Jakarta, BSSN.go.id – Badan Siber dan Sandi Negara (BSSN) Republik Indonesia bersama Komisi Nasional Hak Asasi Manusia (Komnas HAM) meluncurkan Computer Security Incident Response Team (CSIRT) atau Tim Tanggap Insiden Siber. Kegiatan tersebut dilaksanakan dalam rangka mewujudkan sinergitas antara kedua instansi untuk menjaga ruang siber nasional. Peresmian peluncuran tersebut berlangsung di Kantor Komnas HAM, Jakarta pada Kamis (4/5/2023).
Wakil Kepala BSSN, Luki Hermawan mengatakan pembentukan tim tanggap insiden keamanan siber bernama Komnas HAM CSIRT itu juga dalam rangka melaksanakan Peraturan Presiden Nomor 18 Tahun 2020 tentang Rencana Pembangunan Jangka Menengah Nasional (RPJMN) 2020-2024, Peraturan Presiden Nomor 82 Tahun 2022 tentang Pelindungan Infrastruktur Informasi Vital, dan Peraturan BSSN Nomor 10 Tahun 2020 tentang Tim Tanggap Insiden Siber.

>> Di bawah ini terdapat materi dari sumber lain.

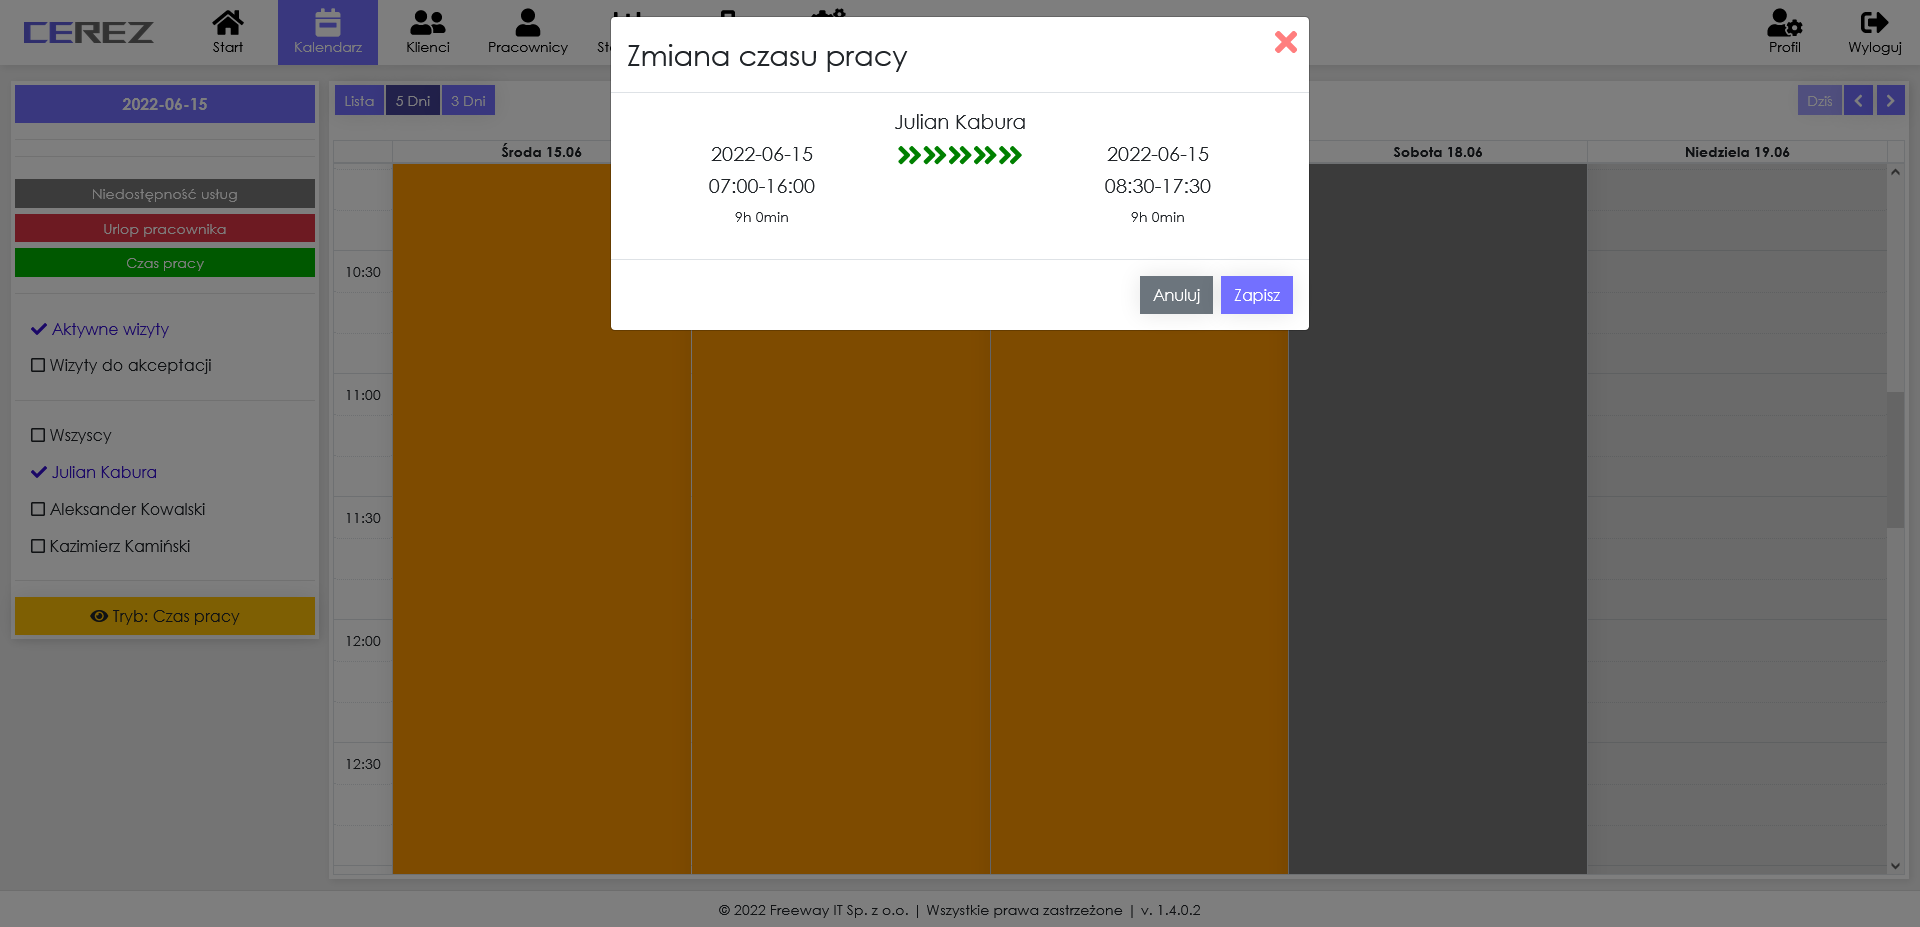1920x927 pixels.
Task: Click the CEREZ logo
Action: (88, 33)
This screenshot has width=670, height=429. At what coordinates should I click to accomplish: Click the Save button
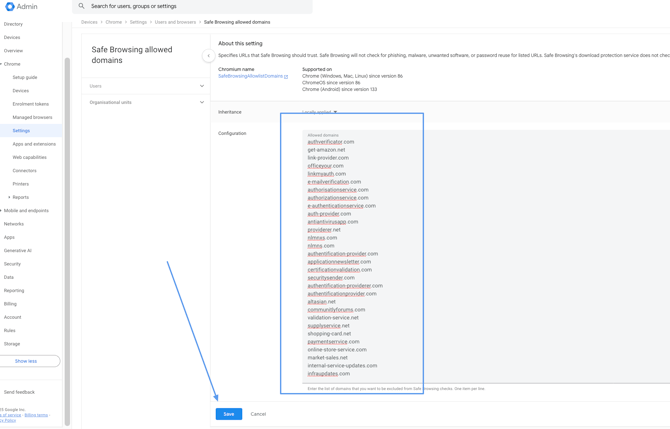point(228,414)
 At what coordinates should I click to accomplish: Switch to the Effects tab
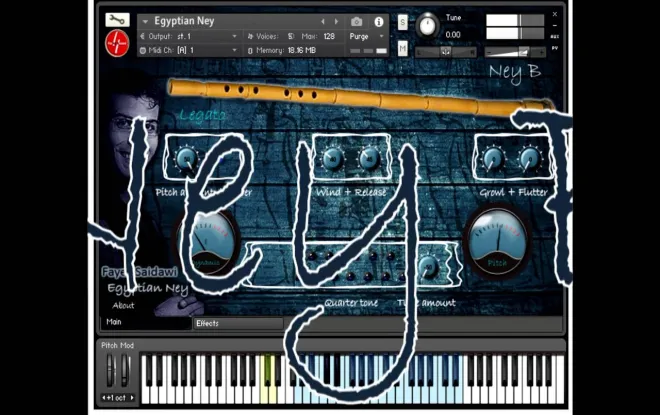tap(208, 323)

“Saya harap dengan dibentuknya Komnas HAM CSIRT dapat menjadi embrio positif yang patut kita jaga sebagai bentuk upaya meningkatkan keamanan siber nasional, terutama pada sektor pemerintah dalam melakukan pengelolaan dan penanganan insiden siber,” kata Luki di tengah sambutannya pada acara Launching Komnas HAM CSIRT di Jakarta.

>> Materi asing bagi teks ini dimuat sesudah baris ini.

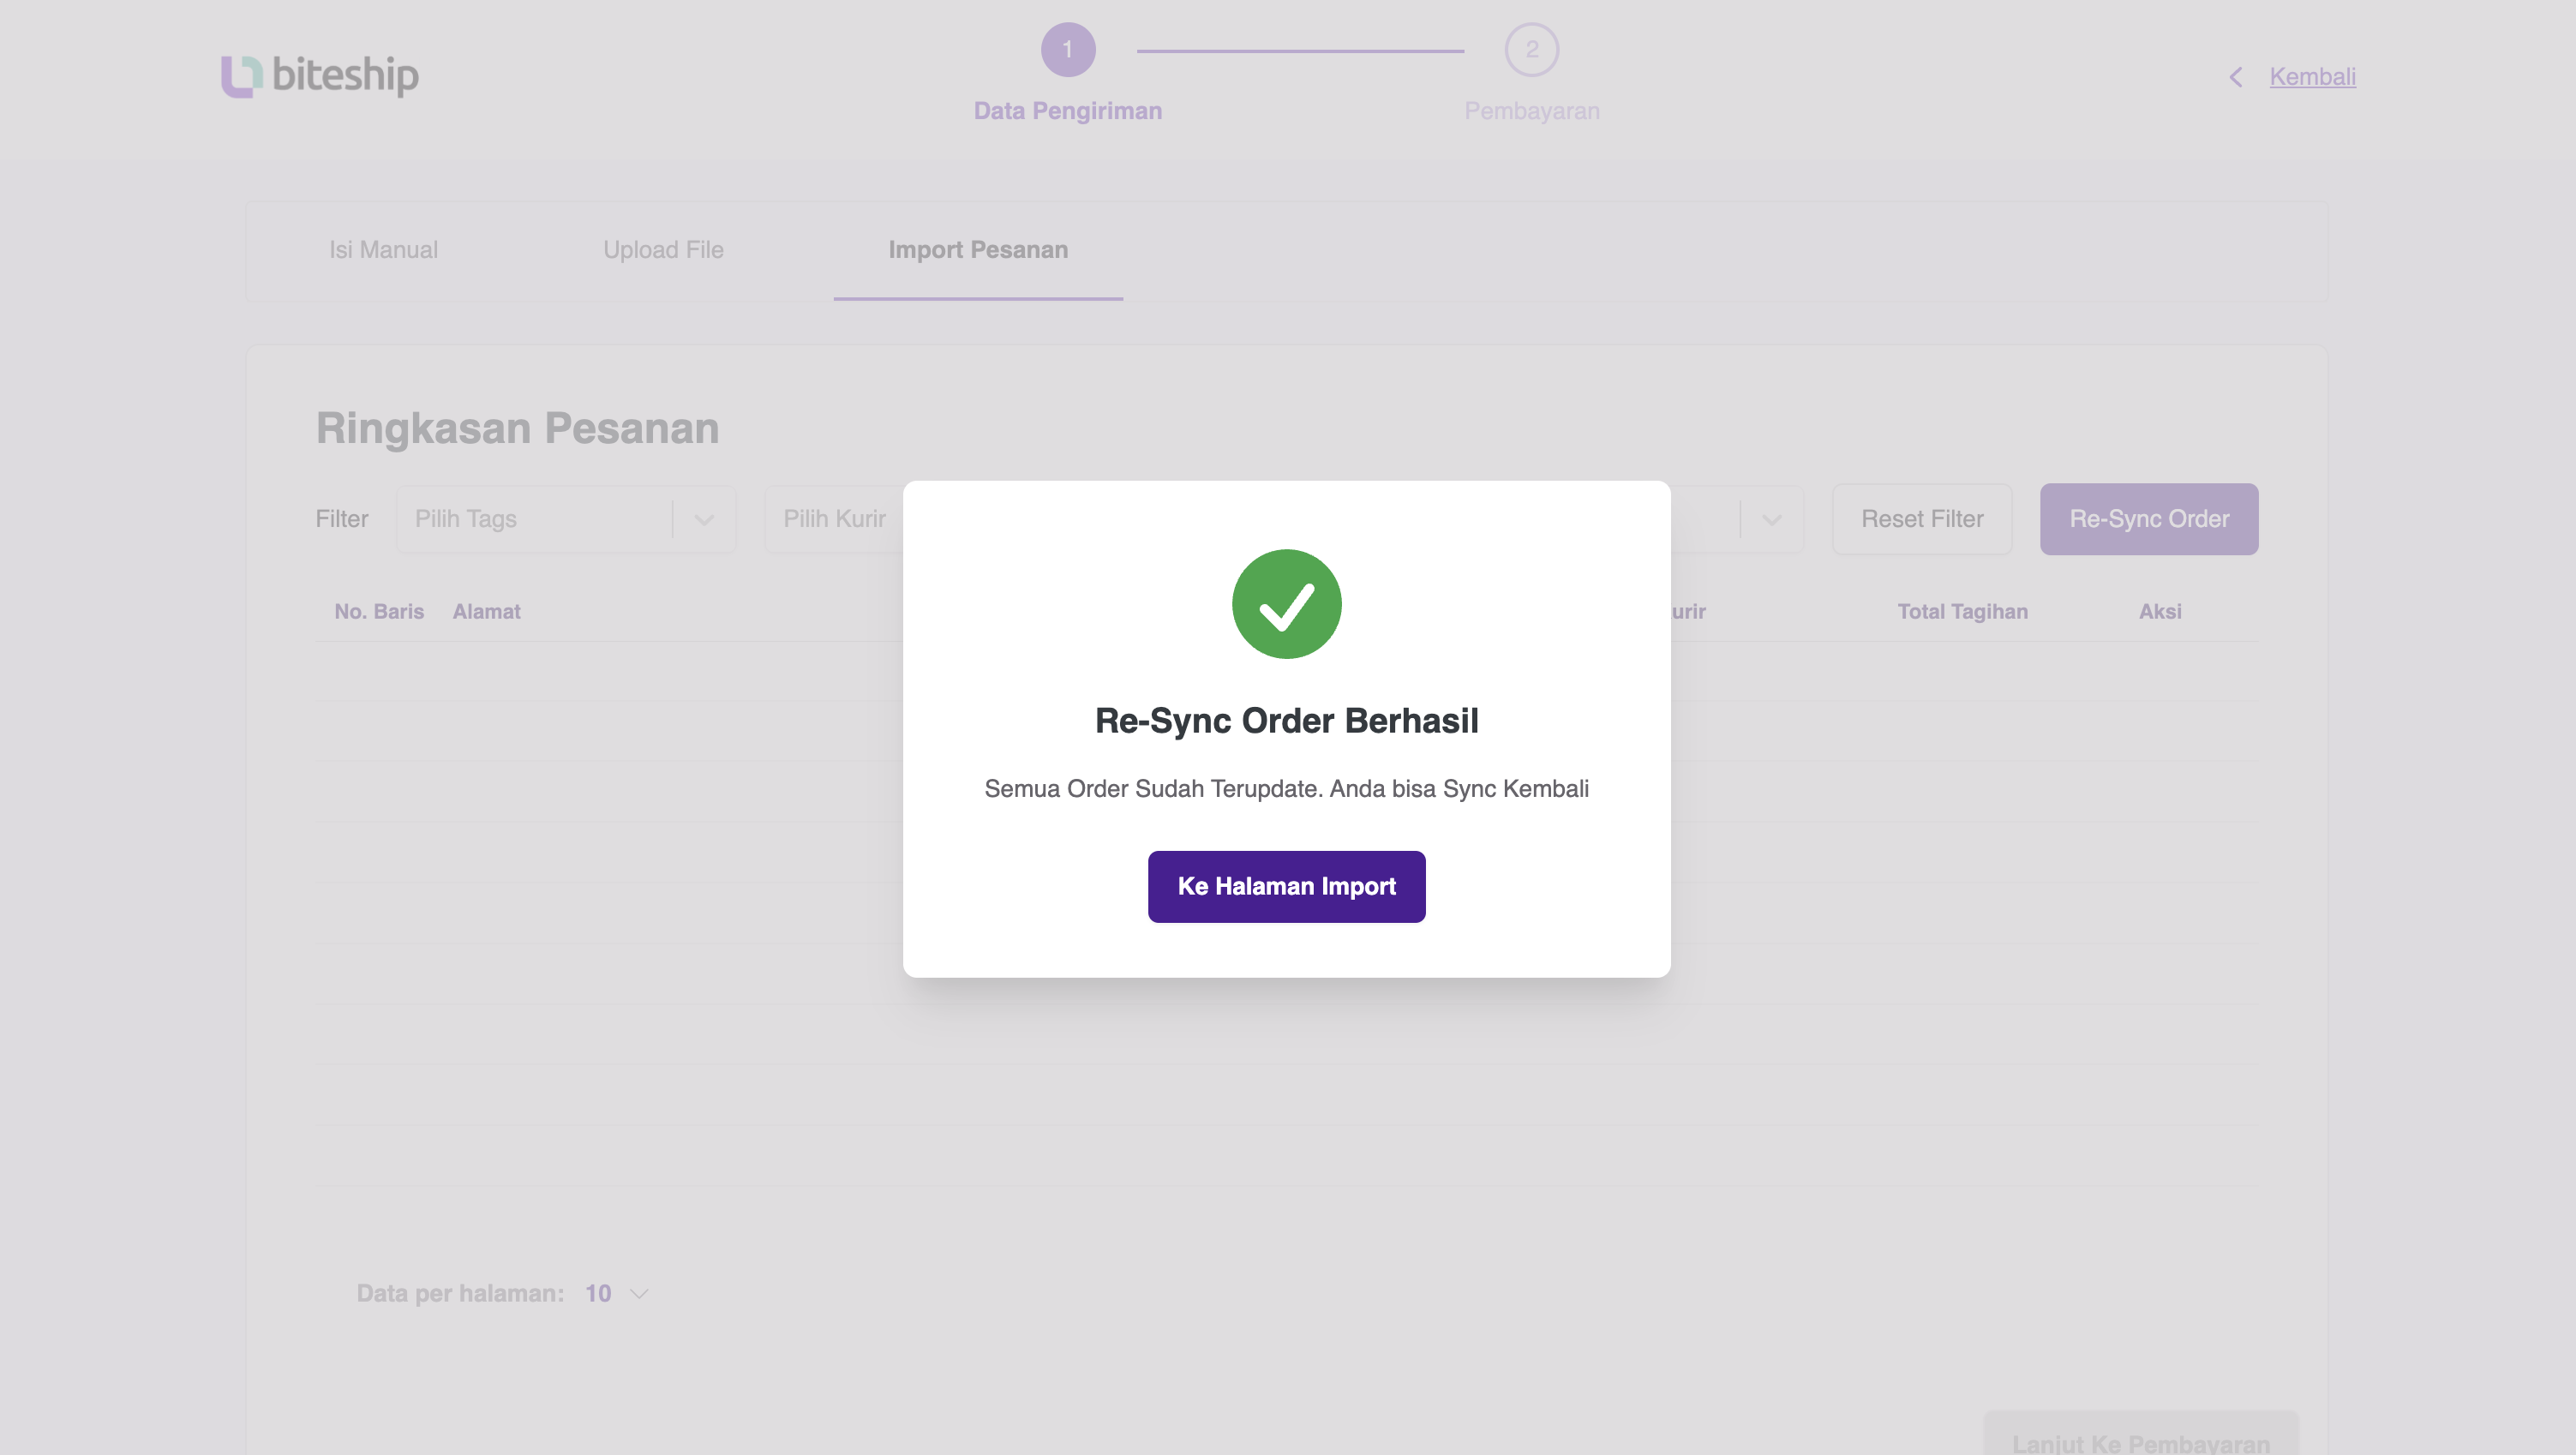Click the Biteship logo
2576x1455 pixels.
319,76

Mantan Kapolda Jawa Timur itu berpesan, kemampuan sumber daya manusia Komnas HAM CSIRT juga harus terus ditingkatkan sebagai bekal dalam melaksanakan tugas-tugasnya. Peningkatan kualitas bisa dilakukan melalui program-program pelatihan, workshop, cybersecurity drill, dan program lainnya.
“Harus begitu, karena dalam membangun keamanan siber dibutuhkan kombinasi tiga aspek yang saling terkait dan mendukung satu sama lain, yaitu people-process-technology,” ujarnya.

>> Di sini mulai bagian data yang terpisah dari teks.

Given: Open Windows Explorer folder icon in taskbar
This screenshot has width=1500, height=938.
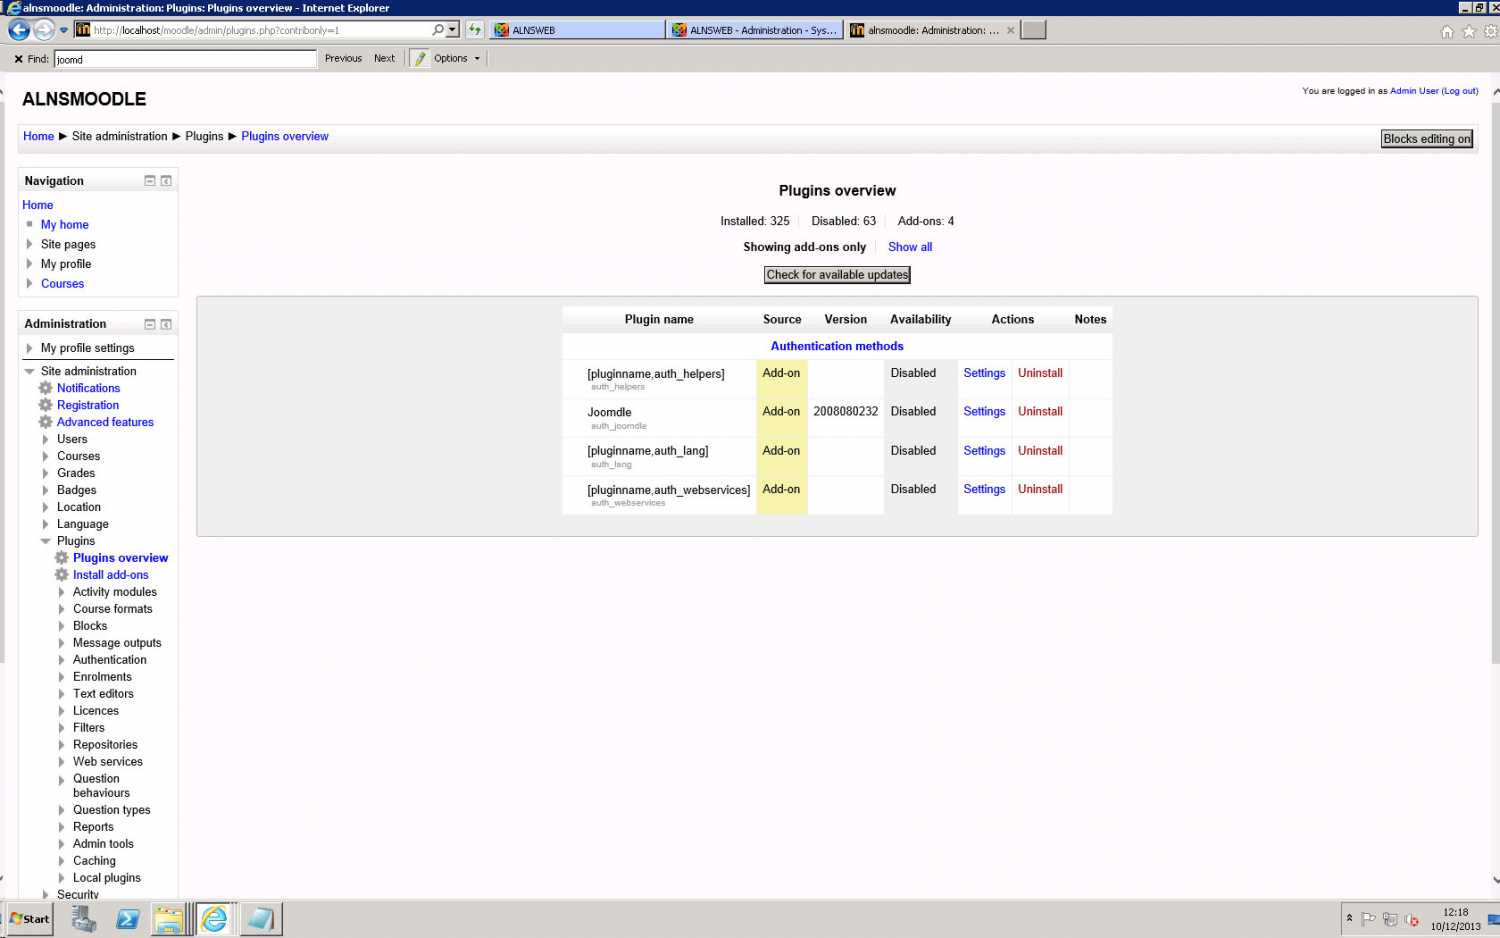Looking at the screenshot, I should [x=169, y=919].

Ketiga aspek tersebut, lanjut Luki, dilaksanakan melalui program, kegiatan, dan layanan BSSN. Di mana hanya dapat terlaksana dengan baik bila semua pemangku kepentingan keamanan siber memiliki komitmen yang kuat, serta mengedepankan prinsip sinergi dan kolaborasi.
Pada kesempatan ini juga ia menyampaikan tren ancaman siber yang akan terjadi selama tahun 2023. Diantaranya kebocoran data (data breach), malware yang meminta tebusan (ransomware), serangan distributed denial of service (DDOS atau melumpuhkan), pengalabuan (phising), serangan advances presistent threat, dan rekayasa sosial atau social engineering.
“Komnas HAM CSIRT harus selalu tanggap terhadap tren potensi ancaman tersebut, sebagai bentuk kesiapsiagaan dan penguatan keamanan siber dalam pengelolaan sistem elektronik,” ujar Luki.
Sementara Wakil Ketua Bidang Internal Komnas HAM, Pramono Ubaid Tanthowi mengatakan pemanfataan teknologi informasi dalam sistem pemerintahan tidak bisa dihindari, itu menjadi satu kepastian. Tetapi memang, semakin tinggi pemanfaatannya maka ancaman atas keamanan siber juga semakin tinggi.
“Hukumnya memang begitu. Di mana pemanfaatan TIK-nya tinggi maka potensi ancamannya juga semakin tinggi,” ujarnya.
Ia mengungkapkan, berdasarkan pengalaman dirinya sewaktu di intansi sebelumnya beserta melihat potensi ancaman siber di Komnas HAM juga tinggi, maka diperlukan sebuah tim yang dapat melakukan pengelolaan insiden dengan lebih terorganisir.
“Maka dari itu, kita menyegerakan pembentukan Komnas HAM CSIRT untuk mengantisipasi ancaman dan serangan siber,” pungkasnya.